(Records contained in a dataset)
------------------------------------
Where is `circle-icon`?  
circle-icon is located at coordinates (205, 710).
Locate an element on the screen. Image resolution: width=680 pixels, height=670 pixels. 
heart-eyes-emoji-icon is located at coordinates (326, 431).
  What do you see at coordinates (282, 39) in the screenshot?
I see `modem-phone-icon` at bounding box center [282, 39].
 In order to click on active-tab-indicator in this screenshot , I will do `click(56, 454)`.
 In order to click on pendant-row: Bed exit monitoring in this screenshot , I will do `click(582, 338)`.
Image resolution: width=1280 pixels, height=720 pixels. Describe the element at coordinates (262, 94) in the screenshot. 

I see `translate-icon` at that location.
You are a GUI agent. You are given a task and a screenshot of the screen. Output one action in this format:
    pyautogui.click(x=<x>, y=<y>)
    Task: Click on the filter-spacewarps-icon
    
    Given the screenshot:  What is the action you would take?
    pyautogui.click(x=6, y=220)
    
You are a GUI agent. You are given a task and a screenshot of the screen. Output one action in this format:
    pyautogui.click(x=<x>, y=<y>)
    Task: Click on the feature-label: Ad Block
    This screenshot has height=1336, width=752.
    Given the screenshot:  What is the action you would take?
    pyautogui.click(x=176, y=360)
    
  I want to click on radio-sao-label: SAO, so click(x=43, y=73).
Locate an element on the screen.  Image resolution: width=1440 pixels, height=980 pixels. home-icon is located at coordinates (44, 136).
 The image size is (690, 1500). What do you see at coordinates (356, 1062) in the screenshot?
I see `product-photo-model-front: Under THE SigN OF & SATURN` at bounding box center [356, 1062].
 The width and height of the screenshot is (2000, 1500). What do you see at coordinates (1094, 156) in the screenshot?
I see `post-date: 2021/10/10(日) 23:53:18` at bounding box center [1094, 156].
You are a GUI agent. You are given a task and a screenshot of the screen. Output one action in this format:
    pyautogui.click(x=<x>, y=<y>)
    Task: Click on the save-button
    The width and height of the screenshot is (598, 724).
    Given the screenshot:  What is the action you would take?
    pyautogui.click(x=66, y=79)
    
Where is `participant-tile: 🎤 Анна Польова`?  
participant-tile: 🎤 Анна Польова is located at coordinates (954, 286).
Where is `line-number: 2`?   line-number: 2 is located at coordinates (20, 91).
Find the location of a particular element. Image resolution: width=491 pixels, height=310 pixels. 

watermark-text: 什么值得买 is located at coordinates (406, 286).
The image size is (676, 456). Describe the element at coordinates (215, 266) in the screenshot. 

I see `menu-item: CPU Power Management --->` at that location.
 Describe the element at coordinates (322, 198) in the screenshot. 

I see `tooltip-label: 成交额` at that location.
------------------------------------
Update the listing from the line containing "Find the location" through the end of the listing by replacing "Describe" with "Identify", leaving everything else unchanged.

### Your response:
Find the location of a particular element. Image resolution: width=491 pixels, height=310 pixels. 

watermark-text: 什么值得买 is located at coordinates (406, 286).
The image size is (676, 456). Identify the element at coordinates (215, 266) in the screenshot. 

I see `menu-item: CPU Power Management --->` at that location.
 Identify the element at coordinates (322, 198) in the screenshot. 

I see `tooltip-label: 成交额` at that location.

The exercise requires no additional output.